本文セクション
☆ ☆ ☆ ☆

バックロードホーンの開口部を閉鎖してバスレフダクトを取り付けた方式です。

石田式BHBSの動作は謎が多い。
バックロード開口部は閉鎖しているため、
理屈の上ではバスレフ型に見えます。

バスレフの内部にバックロード構造を入れても、
バスレフ計算式に影響を与えるパラメータに変化はありません。

しかし実際は閉じられた空間内にホーン構造を取り入れただけで、
驚くほどの効果が出ていました。
しかも、ダクト感度がいい意味で鈍感です。
実に不思議です。

バックロードの低音ダンピングを向上させるための方式だと捉えると、
あそこまで緻密なホーン構造を作らなければいけないことが理解しにくい。
しかも、他の方々の作例との比較で、
ホーン部設計のスイートスポットは確実に狭い。

ここで、「バスレフ型の等価回路」での結論を思い出すと…(以下、引用)
——————————
ユニットに変更がない前提でいくと、
ダクト{ポート}の効果はエンクロージャー{キャビネット}容積に左右されて、
ユニットサイズ、エンクロージャー容積共に変化がないなら、
その内部構造に影響されるってこと。
(ここ試験に出ます)
———————————

このホーン構造を背面放射抵抗の低減のための造作と捉えれば、
スイートスポットの狭さもダクト感度低下もある程度説明がつきます。
バスレフ等価式の話で触れたように、
内部スティフネスが低下すると、
ダクト内部の空気質量と機械抵抗の総和への影響が低下するからです。

☆ ☆ ☆ ☆

データセットのレコード
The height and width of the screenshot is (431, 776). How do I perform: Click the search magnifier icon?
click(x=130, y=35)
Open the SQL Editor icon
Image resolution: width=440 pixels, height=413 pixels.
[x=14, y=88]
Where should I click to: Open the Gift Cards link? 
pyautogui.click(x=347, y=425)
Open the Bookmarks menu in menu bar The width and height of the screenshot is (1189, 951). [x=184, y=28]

☆ ☆ ☆ ☆

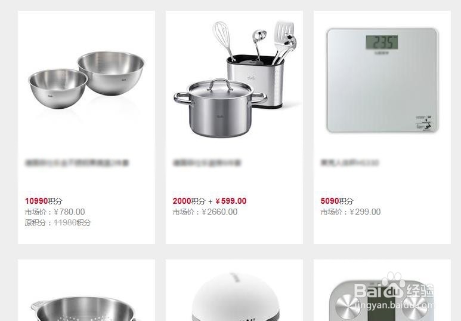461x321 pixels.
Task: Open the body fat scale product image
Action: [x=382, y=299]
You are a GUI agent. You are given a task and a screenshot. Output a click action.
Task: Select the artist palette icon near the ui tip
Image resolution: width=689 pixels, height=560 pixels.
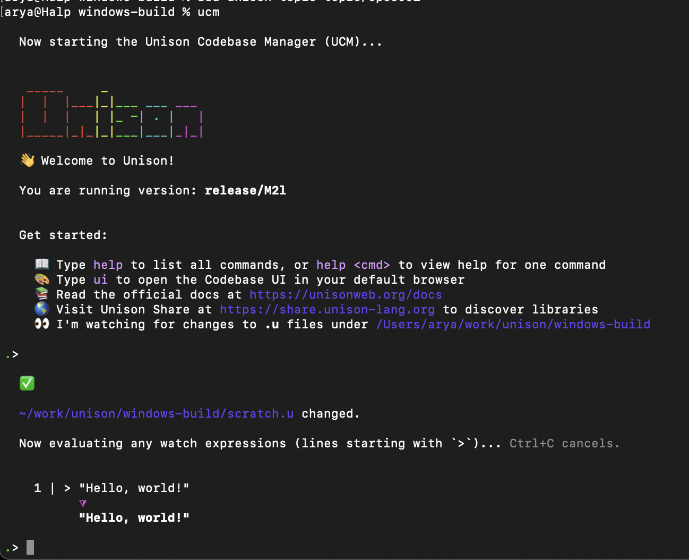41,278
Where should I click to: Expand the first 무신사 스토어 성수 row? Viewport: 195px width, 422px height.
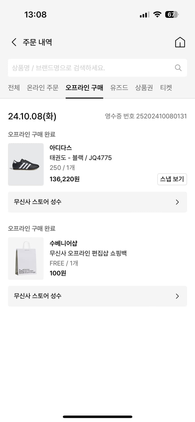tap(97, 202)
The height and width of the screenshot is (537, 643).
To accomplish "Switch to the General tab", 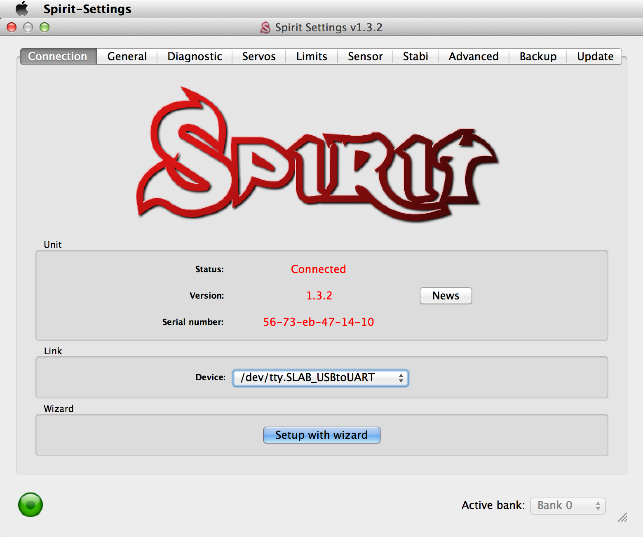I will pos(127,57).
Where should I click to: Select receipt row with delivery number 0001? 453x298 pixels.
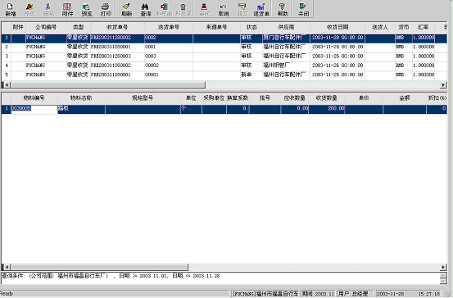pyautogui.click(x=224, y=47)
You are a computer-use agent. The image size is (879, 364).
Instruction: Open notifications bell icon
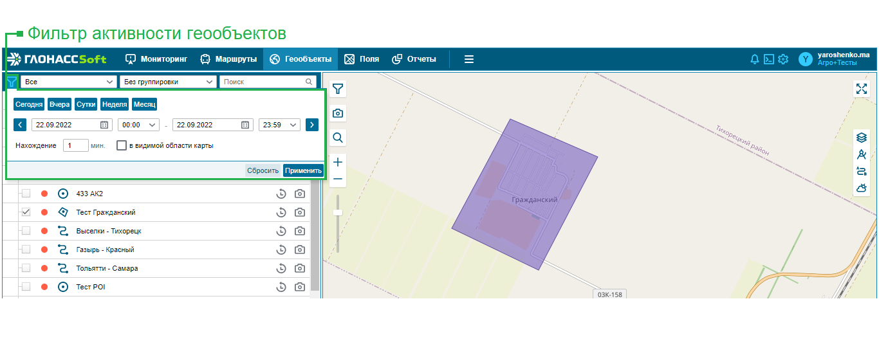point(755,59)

☆ ☆ ☆ ☆

課題内容 A
本文によると、石田式BHBSではバックロードホーンの開口部にどのような処理を施していますか。
課題内容 B
本文のうち「しかも、他の方々の作例との比較で、」から「その内部構造に影響されるってこと。」までを、両端を含めて一字一句そのまま引用せよ。
本文の記述のみを根拠として回答すること。

正解出力 A
開口部を閉鎖し、バスレフダクトを取り付けています。

正解出力 B
しかも、他の方々の作例との比較で、
ホーン部設計のスイートスポットは確実に狭い。

ここで、「バスレフ型の等価回路」での結論を思い出すと…(以下、引用)
——————————
ユニットに変更がない前提でいくと、
ダクト{ポート}の効果はエンクロージャー{キャビネット}容積に左右されて、
ユニットサイズ、エンクロージャー容積共に変化がないなら、
その内部構造に影響されるってこと。